Despite scientific advances and discoveries, religious doctrine is treated as inerrant. What kind of brain failure can lead some to believe that ancient doctrines are immutable? When you also look at those teachers, mal-functionaries and officers of the law who look down on those of other communities and religions, it’ll be a while before prejudices die out and conceptions change.
As recent events have shown, the possibility of any local politico daring to suggest that gay partnerships should be legalised is as likely as pigs flying. Even Queen Elizabeth’s cousin is about to marry his boyfriend and more and more countries are accepting the idea – and don’t seem greatly damaged as a result. Really damaging in today’s world is the refusal to condemn and prosecute religious leaders who conduct the marriage of thirteen-year-old girls…

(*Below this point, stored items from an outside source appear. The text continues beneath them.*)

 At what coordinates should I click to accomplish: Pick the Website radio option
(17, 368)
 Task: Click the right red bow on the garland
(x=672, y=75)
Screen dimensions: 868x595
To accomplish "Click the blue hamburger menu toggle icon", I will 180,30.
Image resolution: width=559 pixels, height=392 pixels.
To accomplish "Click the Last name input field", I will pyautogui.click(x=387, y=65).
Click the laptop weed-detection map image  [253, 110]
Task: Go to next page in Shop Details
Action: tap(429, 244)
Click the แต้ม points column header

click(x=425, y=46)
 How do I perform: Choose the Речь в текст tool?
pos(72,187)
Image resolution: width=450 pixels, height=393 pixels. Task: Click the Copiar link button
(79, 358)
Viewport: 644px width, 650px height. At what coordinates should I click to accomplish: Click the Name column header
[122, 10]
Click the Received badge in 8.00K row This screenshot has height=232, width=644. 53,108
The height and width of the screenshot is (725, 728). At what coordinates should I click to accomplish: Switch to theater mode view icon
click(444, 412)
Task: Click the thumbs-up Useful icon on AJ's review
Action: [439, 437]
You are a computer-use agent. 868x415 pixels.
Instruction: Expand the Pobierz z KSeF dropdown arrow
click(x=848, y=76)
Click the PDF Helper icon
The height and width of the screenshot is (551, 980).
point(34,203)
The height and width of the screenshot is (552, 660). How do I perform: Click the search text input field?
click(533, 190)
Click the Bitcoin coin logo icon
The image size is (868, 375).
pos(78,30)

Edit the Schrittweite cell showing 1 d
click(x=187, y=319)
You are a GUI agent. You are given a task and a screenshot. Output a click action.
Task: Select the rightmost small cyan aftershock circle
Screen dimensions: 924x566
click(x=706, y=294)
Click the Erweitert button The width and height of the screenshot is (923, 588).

Despite the unexpected liberalism of Lilibet & Co, inter-racial marriage is more complicated. Many prefer to associate with those from similar backgrounds but it’s sad to see families exerting pressure on dissident children, not least when they resort to sequestering or killing them in the name of family honour. As for the wider aspects of caste and colour, change will take some time but one taboo area could be disposed of overnight, by legalising gandia. Given its popularity and its legalisation elsewhere, resistance to change will ultimately be futile. Except for lovers of backward states, a more liberal approach might be more useful than sticking heads in the sand – especially when they’ll be washed away by increasingly high tides.